#### WHAT IS EXPECTED:
Copy exactly the lines of the records below, and only those lines, beginning with the line that contains "[twitter] (87, 519)" and ending with the line that contains "Disclaimer (493, 2416)".

#### AVAILABLE DATA:
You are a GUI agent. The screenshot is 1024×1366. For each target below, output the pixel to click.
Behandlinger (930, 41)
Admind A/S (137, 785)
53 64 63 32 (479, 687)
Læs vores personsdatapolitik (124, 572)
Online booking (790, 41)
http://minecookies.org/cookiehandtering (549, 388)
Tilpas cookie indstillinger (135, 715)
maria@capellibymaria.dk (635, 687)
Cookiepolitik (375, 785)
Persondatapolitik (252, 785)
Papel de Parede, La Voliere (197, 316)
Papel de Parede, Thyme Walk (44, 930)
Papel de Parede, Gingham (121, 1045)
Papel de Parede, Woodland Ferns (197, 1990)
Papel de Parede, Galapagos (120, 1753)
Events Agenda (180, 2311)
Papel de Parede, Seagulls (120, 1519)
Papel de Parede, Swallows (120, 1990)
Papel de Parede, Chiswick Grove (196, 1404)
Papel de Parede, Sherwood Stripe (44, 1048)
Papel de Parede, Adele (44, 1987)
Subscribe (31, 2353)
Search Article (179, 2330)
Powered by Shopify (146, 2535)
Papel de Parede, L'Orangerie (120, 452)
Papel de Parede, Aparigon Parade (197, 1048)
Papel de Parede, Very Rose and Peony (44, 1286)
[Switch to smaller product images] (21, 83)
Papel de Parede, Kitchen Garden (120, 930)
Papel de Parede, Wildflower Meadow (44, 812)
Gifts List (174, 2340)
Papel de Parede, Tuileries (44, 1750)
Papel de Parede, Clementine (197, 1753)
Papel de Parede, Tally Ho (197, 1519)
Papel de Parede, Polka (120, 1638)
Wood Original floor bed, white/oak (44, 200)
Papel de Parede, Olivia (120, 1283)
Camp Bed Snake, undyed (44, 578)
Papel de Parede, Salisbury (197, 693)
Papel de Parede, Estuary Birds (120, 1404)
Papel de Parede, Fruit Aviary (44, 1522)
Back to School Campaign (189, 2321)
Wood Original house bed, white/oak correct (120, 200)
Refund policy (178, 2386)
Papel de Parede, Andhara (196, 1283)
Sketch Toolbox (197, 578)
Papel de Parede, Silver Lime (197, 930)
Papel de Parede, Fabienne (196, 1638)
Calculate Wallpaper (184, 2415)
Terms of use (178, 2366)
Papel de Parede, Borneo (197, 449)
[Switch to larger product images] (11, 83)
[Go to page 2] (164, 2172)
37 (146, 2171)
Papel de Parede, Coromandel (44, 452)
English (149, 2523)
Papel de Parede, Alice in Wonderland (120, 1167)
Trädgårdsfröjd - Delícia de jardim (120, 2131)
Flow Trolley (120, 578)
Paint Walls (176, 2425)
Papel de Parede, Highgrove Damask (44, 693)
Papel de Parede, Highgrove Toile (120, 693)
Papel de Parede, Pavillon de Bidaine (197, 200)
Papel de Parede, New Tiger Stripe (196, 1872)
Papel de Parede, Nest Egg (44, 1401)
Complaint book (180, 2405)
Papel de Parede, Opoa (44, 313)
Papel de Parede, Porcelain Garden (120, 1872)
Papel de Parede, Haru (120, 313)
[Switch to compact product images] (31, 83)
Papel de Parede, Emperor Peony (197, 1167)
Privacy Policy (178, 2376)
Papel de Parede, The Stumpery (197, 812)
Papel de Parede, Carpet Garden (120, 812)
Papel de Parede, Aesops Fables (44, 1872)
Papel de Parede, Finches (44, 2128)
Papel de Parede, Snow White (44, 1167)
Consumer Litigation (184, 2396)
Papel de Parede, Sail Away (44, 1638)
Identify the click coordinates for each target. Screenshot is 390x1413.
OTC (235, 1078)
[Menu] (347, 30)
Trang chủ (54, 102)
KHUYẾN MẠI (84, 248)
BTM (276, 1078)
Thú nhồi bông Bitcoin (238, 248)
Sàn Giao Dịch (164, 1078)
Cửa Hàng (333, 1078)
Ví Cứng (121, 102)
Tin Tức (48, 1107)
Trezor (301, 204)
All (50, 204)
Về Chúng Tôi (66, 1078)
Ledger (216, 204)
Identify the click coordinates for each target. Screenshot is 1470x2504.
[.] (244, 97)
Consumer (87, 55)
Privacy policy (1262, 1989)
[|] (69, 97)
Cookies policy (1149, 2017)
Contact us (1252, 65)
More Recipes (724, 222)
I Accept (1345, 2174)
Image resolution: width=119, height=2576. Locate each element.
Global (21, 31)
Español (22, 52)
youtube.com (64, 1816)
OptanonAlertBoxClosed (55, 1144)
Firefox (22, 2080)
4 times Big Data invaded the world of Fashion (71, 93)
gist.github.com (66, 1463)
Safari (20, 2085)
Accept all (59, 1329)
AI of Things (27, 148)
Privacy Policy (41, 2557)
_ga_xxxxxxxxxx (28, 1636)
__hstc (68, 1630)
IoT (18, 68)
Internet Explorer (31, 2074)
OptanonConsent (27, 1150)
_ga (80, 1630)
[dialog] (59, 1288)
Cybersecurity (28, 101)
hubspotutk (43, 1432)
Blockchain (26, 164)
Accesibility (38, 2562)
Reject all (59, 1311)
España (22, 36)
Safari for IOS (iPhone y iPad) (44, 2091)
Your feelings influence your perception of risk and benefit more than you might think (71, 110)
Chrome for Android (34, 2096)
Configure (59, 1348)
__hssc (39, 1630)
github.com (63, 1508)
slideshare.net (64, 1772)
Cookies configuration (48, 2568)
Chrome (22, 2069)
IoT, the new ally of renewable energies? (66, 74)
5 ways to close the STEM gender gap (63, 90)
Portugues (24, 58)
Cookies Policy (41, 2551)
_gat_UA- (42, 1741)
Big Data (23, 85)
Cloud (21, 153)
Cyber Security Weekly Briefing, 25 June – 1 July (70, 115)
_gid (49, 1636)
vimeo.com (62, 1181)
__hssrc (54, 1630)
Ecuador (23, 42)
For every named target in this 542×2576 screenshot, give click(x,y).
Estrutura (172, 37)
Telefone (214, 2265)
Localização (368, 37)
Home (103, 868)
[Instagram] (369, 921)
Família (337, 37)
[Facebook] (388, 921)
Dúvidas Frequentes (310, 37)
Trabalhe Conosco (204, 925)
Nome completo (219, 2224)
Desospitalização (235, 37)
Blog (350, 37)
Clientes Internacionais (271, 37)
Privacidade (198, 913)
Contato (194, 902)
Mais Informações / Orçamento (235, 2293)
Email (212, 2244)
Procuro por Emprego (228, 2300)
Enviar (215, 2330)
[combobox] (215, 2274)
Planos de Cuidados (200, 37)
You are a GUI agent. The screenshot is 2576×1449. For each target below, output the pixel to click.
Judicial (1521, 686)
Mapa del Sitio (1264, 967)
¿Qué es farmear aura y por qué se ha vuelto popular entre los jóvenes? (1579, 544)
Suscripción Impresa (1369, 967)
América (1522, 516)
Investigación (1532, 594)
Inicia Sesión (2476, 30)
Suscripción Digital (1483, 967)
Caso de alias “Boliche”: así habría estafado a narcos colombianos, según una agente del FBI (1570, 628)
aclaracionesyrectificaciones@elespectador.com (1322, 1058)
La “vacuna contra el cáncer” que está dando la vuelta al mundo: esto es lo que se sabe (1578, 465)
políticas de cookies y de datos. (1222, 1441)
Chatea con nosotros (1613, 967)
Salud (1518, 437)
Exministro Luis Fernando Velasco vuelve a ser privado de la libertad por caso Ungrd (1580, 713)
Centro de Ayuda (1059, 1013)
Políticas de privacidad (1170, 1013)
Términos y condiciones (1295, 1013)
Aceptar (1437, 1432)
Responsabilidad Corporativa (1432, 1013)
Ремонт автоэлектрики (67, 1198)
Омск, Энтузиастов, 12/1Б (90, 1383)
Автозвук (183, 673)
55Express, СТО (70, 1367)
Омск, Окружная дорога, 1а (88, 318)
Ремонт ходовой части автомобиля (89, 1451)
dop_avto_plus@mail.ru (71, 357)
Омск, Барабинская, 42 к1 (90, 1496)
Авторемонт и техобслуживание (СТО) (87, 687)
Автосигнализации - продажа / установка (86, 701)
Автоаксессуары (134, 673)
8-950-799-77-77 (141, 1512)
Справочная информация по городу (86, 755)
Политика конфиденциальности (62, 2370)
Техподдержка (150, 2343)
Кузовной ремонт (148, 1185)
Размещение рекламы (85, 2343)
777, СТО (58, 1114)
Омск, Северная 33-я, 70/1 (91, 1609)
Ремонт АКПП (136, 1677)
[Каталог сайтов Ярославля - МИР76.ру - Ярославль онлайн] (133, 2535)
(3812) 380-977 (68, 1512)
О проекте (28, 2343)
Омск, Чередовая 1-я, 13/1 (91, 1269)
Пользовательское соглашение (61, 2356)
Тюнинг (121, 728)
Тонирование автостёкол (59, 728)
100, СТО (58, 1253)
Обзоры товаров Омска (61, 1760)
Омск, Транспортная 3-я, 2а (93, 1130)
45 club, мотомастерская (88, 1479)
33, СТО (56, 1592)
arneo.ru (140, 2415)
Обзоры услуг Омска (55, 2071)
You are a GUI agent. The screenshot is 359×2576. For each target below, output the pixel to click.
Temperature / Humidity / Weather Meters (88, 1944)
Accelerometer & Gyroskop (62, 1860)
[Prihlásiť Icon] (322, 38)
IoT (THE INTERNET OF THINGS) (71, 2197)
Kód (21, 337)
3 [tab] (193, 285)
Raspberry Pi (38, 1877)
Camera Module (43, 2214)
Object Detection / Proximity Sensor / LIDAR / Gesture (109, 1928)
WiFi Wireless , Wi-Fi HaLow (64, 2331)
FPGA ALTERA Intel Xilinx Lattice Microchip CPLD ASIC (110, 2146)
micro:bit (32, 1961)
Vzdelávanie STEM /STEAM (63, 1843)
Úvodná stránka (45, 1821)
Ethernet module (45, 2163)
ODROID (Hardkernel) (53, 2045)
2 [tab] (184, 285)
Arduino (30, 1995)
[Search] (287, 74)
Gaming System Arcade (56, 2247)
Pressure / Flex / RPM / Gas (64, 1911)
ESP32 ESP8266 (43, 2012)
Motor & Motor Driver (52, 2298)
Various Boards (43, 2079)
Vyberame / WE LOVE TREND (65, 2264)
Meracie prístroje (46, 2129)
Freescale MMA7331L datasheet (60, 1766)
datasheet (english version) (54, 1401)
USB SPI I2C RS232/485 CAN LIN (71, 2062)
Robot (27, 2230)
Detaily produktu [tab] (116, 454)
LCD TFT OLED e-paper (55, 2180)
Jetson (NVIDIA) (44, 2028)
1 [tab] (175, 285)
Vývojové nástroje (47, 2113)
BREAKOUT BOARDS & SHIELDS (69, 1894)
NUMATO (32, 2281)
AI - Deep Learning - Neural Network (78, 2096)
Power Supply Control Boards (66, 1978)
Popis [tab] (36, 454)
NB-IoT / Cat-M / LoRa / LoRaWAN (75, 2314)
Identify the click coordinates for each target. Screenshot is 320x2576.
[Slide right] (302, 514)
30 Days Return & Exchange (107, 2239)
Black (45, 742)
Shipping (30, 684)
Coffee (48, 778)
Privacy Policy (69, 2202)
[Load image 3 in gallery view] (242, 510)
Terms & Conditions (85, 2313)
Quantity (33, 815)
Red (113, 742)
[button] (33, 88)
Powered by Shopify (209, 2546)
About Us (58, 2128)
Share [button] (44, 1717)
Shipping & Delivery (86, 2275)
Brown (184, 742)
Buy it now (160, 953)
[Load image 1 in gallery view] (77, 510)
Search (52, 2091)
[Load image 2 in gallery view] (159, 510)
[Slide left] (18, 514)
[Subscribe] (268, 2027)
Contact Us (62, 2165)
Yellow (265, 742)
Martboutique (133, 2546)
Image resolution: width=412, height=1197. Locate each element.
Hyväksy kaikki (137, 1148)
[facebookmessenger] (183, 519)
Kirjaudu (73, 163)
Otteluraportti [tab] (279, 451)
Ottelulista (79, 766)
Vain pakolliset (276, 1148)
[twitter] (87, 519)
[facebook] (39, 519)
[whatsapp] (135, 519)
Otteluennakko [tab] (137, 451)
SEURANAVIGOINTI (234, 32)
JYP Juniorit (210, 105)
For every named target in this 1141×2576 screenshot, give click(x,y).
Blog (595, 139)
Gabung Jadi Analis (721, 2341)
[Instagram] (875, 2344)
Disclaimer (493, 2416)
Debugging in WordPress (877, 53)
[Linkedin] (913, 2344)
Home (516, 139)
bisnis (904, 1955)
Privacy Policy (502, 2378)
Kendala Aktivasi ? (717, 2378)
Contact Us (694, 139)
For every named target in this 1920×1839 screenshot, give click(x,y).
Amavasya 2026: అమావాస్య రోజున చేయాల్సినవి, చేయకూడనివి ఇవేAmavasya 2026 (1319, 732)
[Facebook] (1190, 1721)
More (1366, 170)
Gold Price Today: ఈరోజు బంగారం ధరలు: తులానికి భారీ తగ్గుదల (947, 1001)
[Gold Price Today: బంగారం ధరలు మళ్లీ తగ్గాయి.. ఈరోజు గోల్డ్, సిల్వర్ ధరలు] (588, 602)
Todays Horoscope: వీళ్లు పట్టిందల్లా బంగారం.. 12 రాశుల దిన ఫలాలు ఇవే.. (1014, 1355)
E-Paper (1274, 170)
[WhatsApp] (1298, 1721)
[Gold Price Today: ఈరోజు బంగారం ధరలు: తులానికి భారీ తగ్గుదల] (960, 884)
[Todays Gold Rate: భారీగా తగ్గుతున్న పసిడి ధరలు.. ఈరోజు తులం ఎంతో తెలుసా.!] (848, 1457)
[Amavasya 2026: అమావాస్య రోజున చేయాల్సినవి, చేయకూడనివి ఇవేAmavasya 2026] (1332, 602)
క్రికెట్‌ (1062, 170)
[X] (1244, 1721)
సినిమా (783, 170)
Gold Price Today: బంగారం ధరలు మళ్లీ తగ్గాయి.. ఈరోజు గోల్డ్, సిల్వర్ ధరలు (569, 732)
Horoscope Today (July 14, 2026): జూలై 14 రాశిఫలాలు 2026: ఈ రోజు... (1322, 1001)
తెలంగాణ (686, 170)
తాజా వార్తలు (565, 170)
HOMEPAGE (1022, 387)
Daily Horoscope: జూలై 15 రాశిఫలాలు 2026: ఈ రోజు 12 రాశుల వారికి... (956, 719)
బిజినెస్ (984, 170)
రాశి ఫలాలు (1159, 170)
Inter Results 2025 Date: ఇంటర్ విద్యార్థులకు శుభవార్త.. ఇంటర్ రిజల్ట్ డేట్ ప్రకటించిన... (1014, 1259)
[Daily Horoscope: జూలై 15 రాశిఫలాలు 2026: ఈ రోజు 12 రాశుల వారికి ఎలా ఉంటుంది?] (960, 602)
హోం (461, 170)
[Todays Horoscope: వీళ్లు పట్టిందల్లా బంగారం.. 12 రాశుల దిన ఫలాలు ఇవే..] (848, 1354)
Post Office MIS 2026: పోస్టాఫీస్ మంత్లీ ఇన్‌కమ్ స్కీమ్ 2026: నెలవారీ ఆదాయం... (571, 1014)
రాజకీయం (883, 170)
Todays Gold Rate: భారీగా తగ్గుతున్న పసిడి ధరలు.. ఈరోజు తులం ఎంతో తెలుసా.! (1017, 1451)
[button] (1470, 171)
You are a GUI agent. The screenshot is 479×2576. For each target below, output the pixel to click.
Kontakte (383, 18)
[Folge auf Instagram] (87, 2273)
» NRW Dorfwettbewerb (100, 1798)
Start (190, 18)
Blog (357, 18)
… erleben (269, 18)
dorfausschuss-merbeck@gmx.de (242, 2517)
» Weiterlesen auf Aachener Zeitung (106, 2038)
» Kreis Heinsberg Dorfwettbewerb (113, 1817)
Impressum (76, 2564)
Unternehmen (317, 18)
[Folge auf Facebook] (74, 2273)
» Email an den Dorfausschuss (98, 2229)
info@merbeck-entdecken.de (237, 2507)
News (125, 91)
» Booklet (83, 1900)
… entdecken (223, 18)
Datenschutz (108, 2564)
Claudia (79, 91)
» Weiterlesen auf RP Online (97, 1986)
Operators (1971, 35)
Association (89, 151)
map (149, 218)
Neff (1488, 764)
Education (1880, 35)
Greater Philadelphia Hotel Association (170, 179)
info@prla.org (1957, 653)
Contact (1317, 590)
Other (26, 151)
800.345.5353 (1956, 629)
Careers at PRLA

#### RESULT:
[twitter] (87, 519)
[facebook] (39, 519)
[whatsapp] (135, 519)
Otteluennakko [tab] (137, 451)
SEURANAVIGOINTI (234, 32)
JYP Juniorit (210, 105)
For every named target in this 1141×2576 screenshot, give click(x,y).
Blog (595, 139)
Gabung Jadi Analis (721, 2341)
[Instagram] (875, 2344)
Disclaimer (493, 2416)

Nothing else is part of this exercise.